PROBLEM TO SOLVE:
Below are some records; return each one exactly.

(Extracted data entries)
== Segment start ==

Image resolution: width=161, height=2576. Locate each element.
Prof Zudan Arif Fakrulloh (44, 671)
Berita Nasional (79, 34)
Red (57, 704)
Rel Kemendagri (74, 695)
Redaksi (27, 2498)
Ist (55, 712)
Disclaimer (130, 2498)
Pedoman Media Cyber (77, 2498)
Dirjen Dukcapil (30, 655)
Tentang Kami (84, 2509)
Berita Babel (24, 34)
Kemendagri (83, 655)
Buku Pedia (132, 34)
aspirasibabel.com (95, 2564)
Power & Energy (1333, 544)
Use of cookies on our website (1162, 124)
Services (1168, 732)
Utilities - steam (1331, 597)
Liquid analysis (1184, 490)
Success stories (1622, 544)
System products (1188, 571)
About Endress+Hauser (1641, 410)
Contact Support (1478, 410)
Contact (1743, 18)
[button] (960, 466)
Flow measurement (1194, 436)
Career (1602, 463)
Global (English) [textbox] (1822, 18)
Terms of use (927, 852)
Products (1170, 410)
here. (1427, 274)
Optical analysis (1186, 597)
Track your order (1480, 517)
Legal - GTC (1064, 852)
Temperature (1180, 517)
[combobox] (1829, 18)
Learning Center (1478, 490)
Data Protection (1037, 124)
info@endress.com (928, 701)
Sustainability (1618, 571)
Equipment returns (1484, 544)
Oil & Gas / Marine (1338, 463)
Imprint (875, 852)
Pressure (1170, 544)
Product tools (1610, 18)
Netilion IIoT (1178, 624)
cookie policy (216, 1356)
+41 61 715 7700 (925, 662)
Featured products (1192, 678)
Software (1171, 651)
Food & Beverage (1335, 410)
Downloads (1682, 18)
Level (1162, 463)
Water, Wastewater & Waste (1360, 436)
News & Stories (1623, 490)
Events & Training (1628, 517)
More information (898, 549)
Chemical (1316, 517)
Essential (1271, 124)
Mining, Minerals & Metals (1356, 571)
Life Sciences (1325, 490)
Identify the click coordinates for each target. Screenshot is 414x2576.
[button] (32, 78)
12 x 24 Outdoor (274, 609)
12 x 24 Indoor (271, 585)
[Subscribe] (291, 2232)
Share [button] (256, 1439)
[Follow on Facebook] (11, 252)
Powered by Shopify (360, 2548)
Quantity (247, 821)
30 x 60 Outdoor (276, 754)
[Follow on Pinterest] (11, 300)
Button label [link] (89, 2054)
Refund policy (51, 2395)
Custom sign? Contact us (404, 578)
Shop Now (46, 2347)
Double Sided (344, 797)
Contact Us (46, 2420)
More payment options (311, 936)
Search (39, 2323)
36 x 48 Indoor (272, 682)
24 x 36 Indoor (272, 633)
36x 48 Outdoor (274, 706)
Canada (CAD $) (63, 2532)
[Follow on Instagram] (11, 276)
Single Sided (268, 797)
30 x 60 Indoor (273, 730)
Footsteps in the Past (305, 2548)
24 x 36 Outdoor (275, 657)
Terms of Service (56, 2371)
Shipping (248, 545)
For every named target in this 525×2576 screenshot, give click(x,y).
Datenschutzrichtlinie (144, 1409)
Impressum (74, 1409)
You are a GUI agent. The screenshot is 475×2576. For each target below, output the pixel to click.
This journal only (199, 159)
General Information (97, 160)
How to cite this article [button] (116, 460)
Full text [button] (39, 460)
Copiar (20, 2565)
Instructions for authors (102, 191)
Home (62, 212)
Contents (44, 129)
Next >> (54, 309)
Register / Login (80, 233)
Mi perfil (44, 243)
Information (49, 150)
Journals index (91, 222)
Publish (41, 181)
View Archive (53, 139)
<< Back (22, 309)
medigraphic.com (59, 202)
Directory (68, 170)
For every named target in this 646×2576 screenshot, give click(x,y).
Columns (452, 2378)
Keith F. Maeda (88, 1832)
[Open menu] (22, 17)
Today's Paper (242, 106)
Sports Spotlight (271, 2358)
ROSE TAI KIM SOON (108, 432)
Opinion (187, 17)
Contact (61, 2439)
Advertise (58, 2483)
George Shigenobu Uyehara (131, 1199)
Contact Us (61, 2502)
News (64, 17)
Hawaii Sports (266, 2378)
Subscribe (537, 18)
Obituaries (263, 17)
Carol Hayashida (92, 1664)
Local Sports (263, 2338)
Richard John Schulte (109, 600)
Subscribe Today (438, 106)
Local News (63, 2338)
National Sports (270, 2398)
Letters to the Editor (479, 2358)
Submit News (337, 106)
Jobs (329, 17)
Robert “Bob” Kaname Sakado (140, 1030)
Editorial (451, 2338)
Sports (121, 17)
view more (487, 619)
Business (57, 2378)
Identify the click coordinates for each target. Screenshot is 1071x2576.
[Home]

== Segment end ==

OUTPUT:
Image resolution: width=161, height=2576. Locate each element.
Prof Zudan Arif Fakrulloh (44, 671)
Berita Nasional (79, 34)
Red (57, 704)
Rel Kemendagri (74, 695)
Redaksi (27, 2498)
Ist (55, 712)
Disclaimer (130, 2498)
Pedoman Media Cyber (77, 2498)
Dirjen Dukcapil (30, 655)
Tentang Kami (84, 2509)
Berita Babel (24, 34)
Kemendagri (83, 655)
Buku Pedia (132, 34)
aspirasibabel.com (95, 2564)
Power & Energy (1333, 544)
Use of cookies on our website (1162, 124)
Services (1168, 732)
Utilities - steam (1331, 597)
Liquid analysis (1184, 490)
Success stories (1622, 544)
System products (1188, 571)
About Endress+Hauser (1641, 410)
Contact Support (1478, 410)
Contact (1743, 18)
[button] (960, 466)
Flow measurement (1194, 436)
Career (1602, 463)
Global (English) [textbox] (1822, 18)
Terms of use (927, 852)
Products (1170, 410)
here. (1427, 274)
Optical analysis (1186, 597)
Track your order (1480, 517)
Legal - GTC (1064, 852)
Temperature (1180, 517)
[combobox] (1829, 18)
Learning Center (1478, 490)
Data Protection (1037, 124)
info@endress.com (928, 701)
Sustainability (1618, 571)
Equipment returns (1484, 544)
Oil & Gas / Marine (1338, 463)
Imprint (875, 852)
Pressure (1170, 544)
Product tools (1610, 18)
Netilion IIoT (1178, 624)
cookie policy (216, 1356)
+41 61 715 7700 (925, 662)
Featured products (1192, 678)
Software (1171, 651)
Food & Beverage (1335, 410)
Downloads (1682, 18)
Level (1162, 463)
Water, Wastewater & Waste (1360, 436)
News & Stories (1623, 490)
Events & Training (1628, 517)
More information (898, 549)
Chemical (1316, 517)
Essential (1271, 124)
Mining, Minerals & Metals (1356, 571)
Life Sciences (1325, 490)
Identify the click coordinates for each target. Screenshot is 414x2576.
[button] (32, 78)
12 x 24 Outdoor (274, 609)
12 x 24 Indoor (271, 585)
[Subscribe] (291, 2232)
Share [button] (256, 1439)
[Follow on Facebook] (11, 252)
Powered by Shopify (360, 2548)
Quantity (247, 821)
30 x 60 Outdoor (276, 754)
[Follow on Pinterest] (11, 300)
Button label [link] (89, 2054)
Refund policy (51, 2395)
Custom sign? Contact us (404, 578)
Shop Now (46, 2347)
Double Sided (344, 797)
Contact Us (46, 2420)
More payment options (311, 936)
Search (39, 2323)
36 x 48 Indoor (272, 682)
24 x 36 Indoor (272, 633)
36x 48 Outdoor (274, 706)
Canada (CAD $) (63, 2532)
[Follow on Instagram] (11, 276)
Single Sided (268, 797)
30 x 60 Indoor (273, 730)
Footsteps in the Past (305, 2548)
24 x 36 Outdoor (275, 657)
Terms of Service (56, 2371)
Shipping (248, 545)
For every named target in this 525×2576 screenshot, give click(x,y).
Datenschutzrichtlinie (144, 1409)
Impressum (74, 1409)
You are a GUI agent. The screenshot is 475×2576. For each target below, output the pixel to click.
This journal only (199, 159)
General Information (97, 160)
How to cite this article [button] (116, 460)
Full text [button] (39, 460)
Copiar (20, 2565)
Instructions for authors (102, 191)
Home (62, 212)
Contents (44, 129)
Next >> (54, 309)
Register / Login (80, 233)
Mi perfil (44, 243)
Information (49, 150)
Journals index (91, 222)
Publish (41, 181)
View Archive (53, 139)
<< Back (22, 309)
medigraphic.com (59, 202)
Directory (68, 170)
For every named target in this 646×2576 screenshot, give click(x,y).
Columns (452, 2378)
Keith F. Maeda (88, 1832)
[Open menu] (22, 17)
Today's Paper (242, 106)
Sports Spotlight (271, 2358)
ROSE TAI KIM SOON (108, 432)
Opinion (187, 17)
Contact (61, 2439)
Advertise (58, 2483)
George Shigenobu Uyehara (131, 1199)
Contact Us (61, 2502)
News (64, 17)
Hawaii Sports (266, 2378)
Subscribe (537, 18)
Obituaries (263, 17)
Carol Hayashida (92, 1664)
Local Sports (263, 2338)
Richard John Schulte (109, 600)
Subscribe Today (438, 106)
Local News (63, 2338)
National Sports (270, 2398)
Letters to the Editor (479, 2358)
Submit News (337, 106)
Jobs (329, 17)
Robert “Bob” Kaname Sakado (140, 1030)
Editorial (451, 2338)
Sports (121, 17)
view more (487, 619)
Business (57, 2378)
Identify the click coordinates for each target. Screenshot is 1071x2576.
[Home]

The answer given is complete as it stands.